(Dane o położeniu elementów i tekstu)
━━━━━━
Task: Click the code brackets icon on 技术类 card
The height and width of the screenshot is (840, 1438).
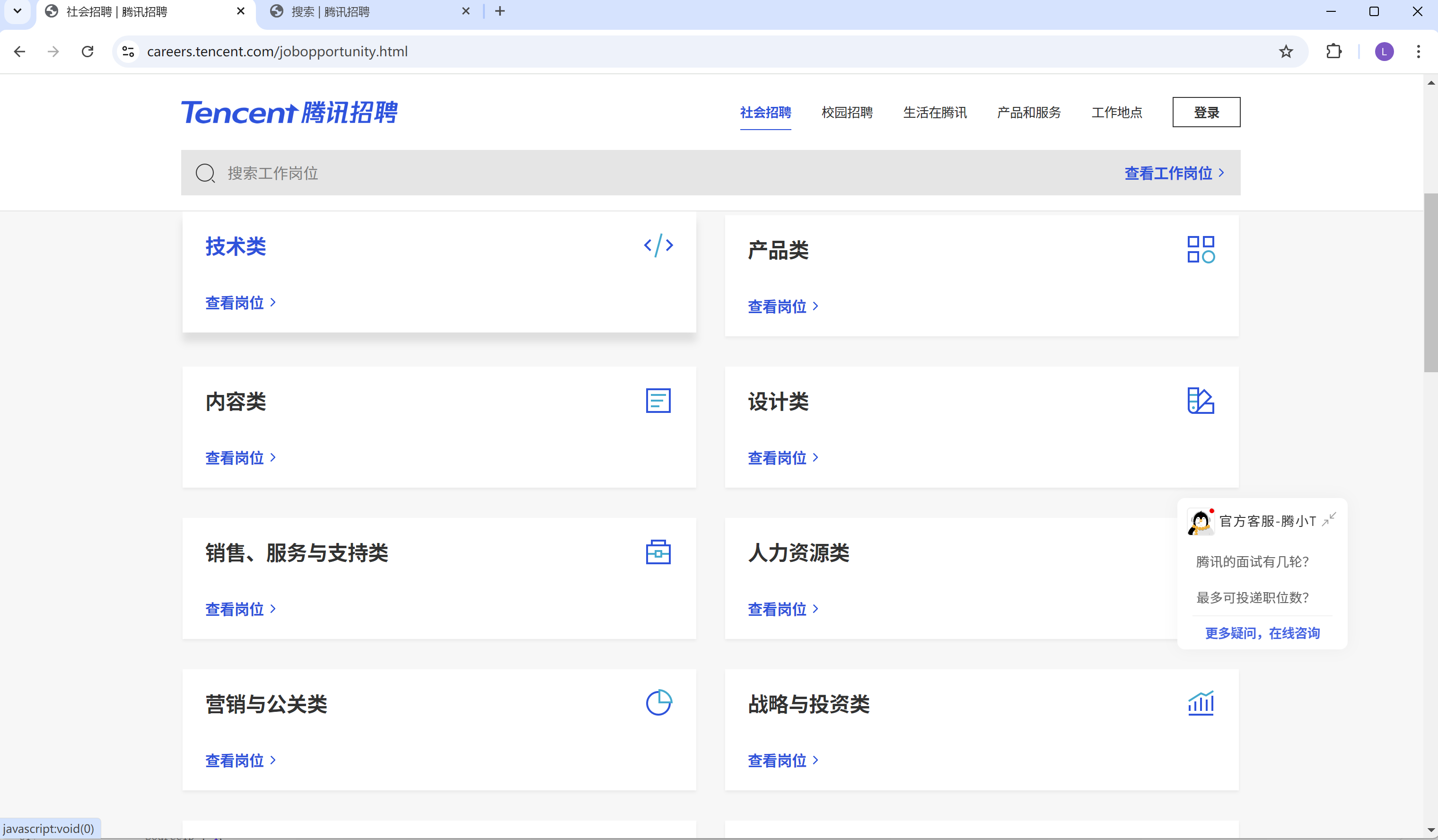Action: 658,245
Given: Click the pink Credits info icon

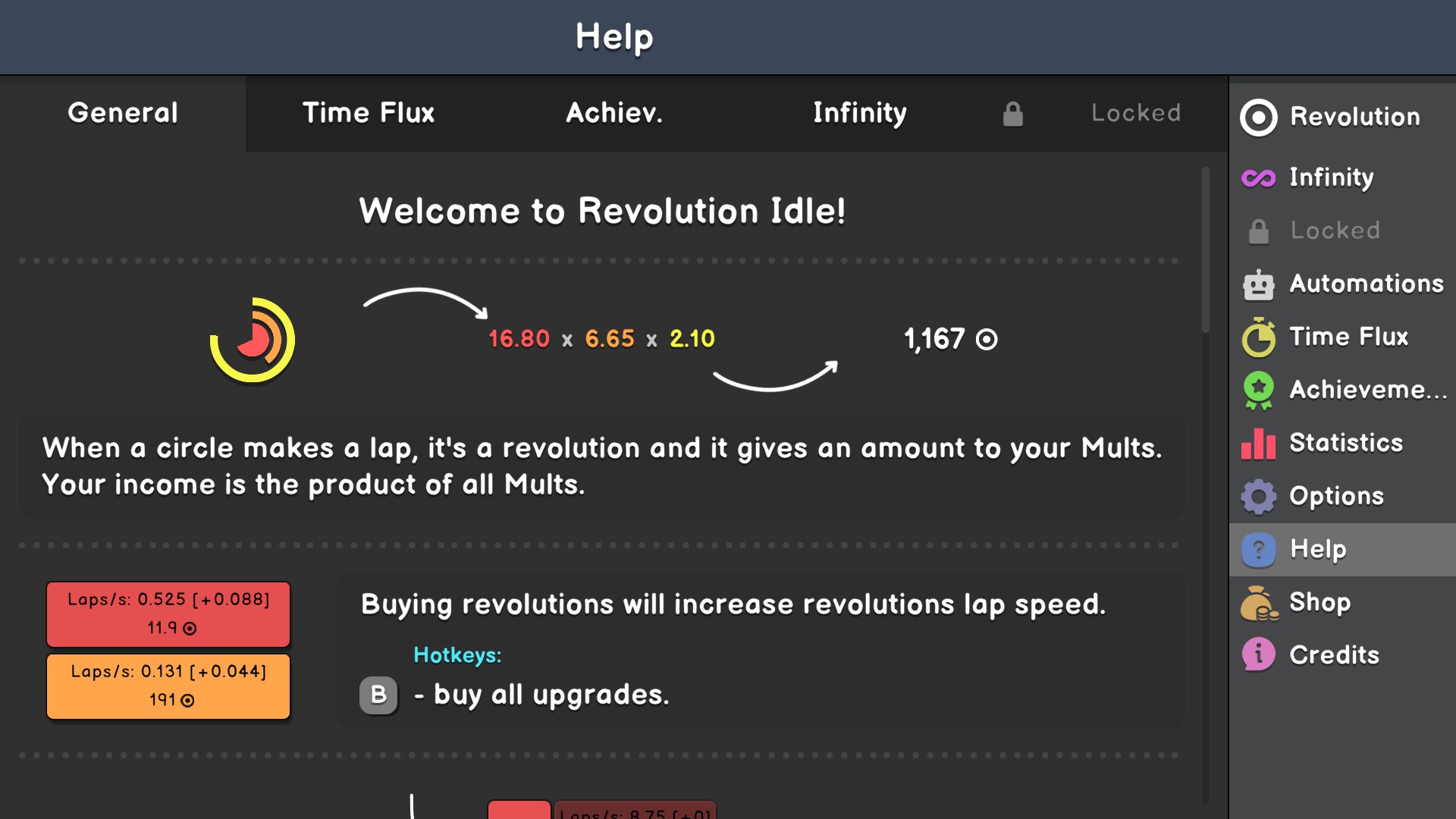Looking at the screenshot, I should tap(1258, 655).
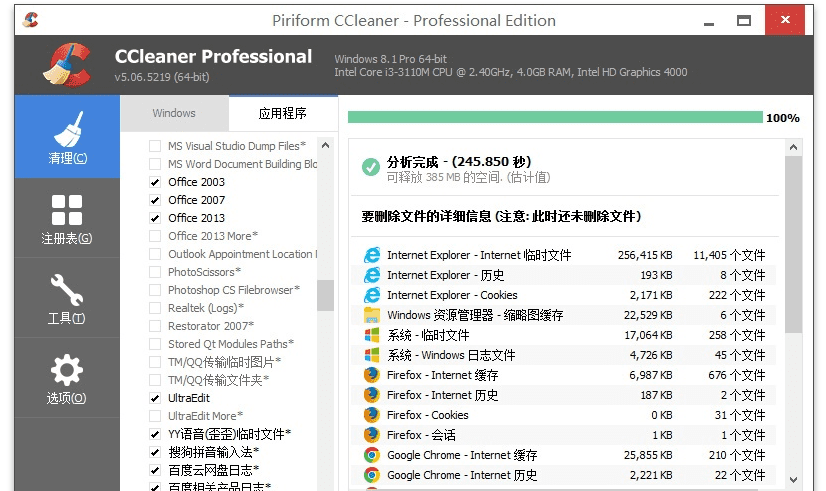This screenshot has height=491, width=826.
Task: Click the green analysis progress bar
Action: tap(555, 118)
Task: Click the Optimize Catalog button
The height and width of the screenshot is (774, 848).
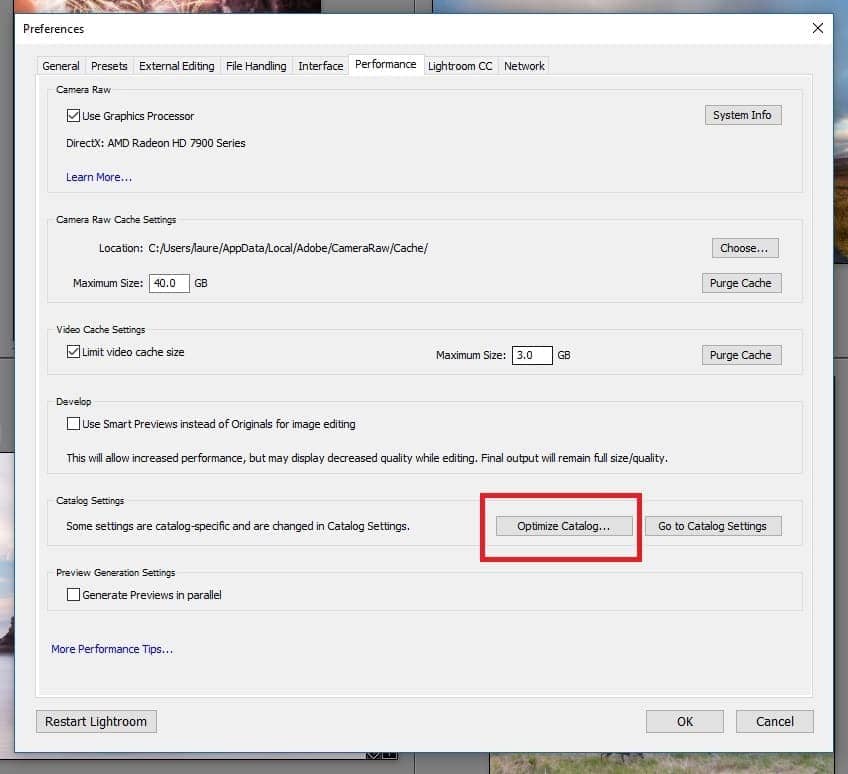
━━━━━━
- **Krótkie zadanie**
Przepisz cały materiał powyżej wiersz po wierszu, bez żadnych zmian. Obrazy pomiń.

- **Pełna odpowiedź**
Task: Click the code brackets icon on 技术类 card
The height and width of the screenshot is (840, 1438).
Action: 658,245
Given: Click the pink Credits info icon

Looking at the screenshot, I should tap(1258, 655).
This screenshot has height=491, width=826.
Task: Click the green analysis progress bar
Action: tap(555, 118)
Task: Click the Optimize Catalog button
The height and width of the screenshot is (774, 848).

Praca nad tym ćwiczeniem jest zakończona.